Avanços adicionais permitiram aos astrônomos obter observações de precisão incrivelmente alta, rastreando estrelas individuais enquanto orbitam Sagitário A* a uma velocidade de até alguns por cento da velocidade da luz. Essas observações são cruciais, pois as estrelas tecem e se movem em torno do buraco negro supermassivo em suas órbitas.
Ao observá-los cuidadosamente ao longo de anos e até décadas, os astrônomos podem deduzir as propriedades da gravidade neste ambiente extremo, fornecendo um teste instrumental para a teoria geral da relatividade de Einstein.
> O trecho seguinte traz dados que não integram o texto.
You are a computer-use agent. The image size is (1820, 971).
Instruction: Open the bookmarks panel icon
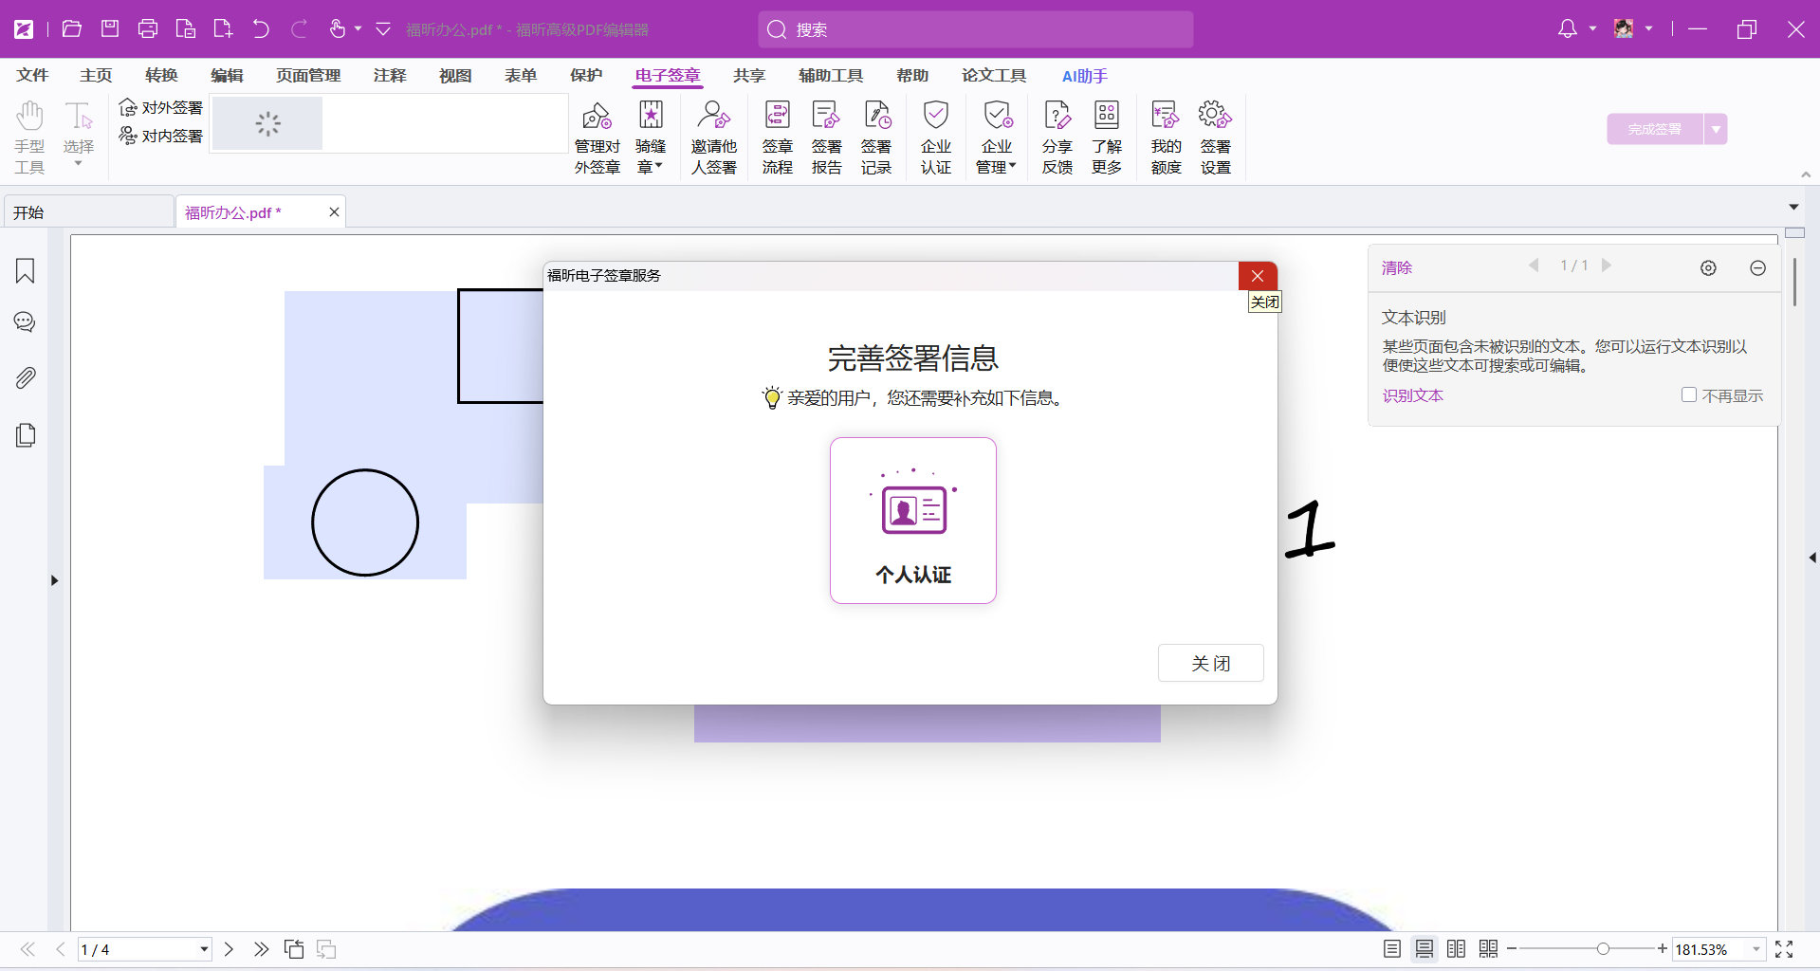pyautogui.click(x=26, y=271)
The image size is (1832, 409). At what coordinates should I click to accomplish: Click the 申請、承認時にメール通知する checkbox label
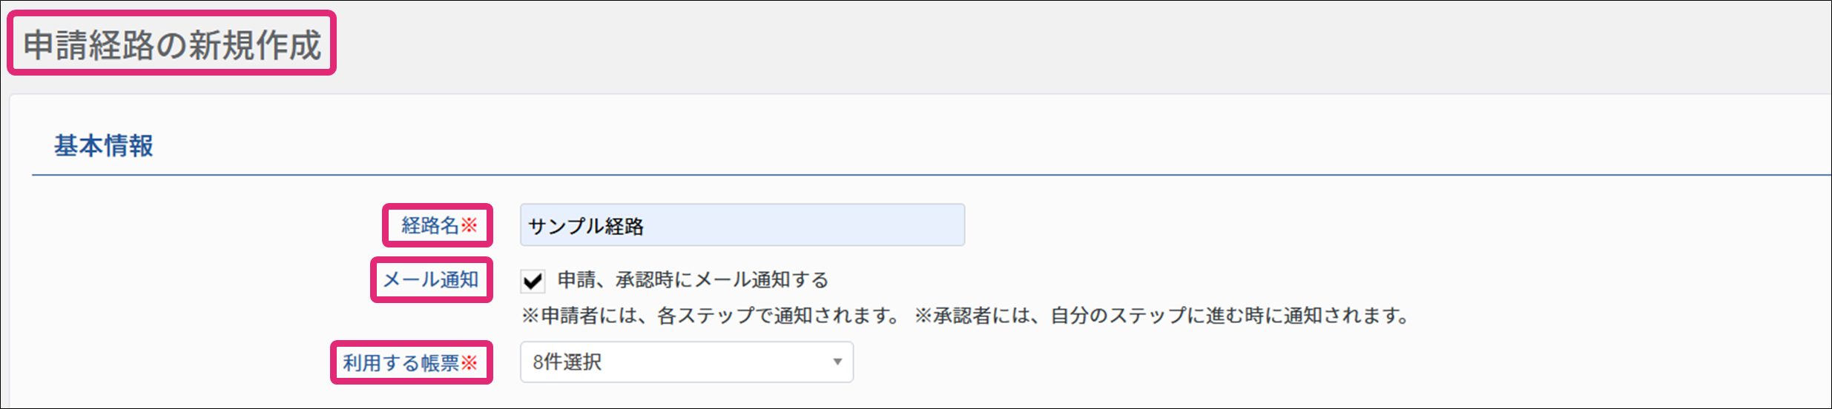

Essas estrelas velozes também servem para demonstrar claramente que Sagitário A* é de fato um buraco negro, já que outros arranjos como um aglomerado denso de estrelas mortas resultariam em órbitas diferentes.
Desde a década de 1970, a interferometria evoluiu para VLBI, que significa interferometria de linha de base muito longa. Essencialmente, o VLBI é um interferômetro aprimorado com as distâncias entre os telescópios individuais que se estendem por toda a Terra. Isso deu aos astrônomos visões sem precedentes do centro de nossa galáxia. Agora, um exemplo brilhante de VLBI é o Event Horizon Telescope , que em abril de 2019 divulgou a primeira imagem já tirada de um buraco negro (M87).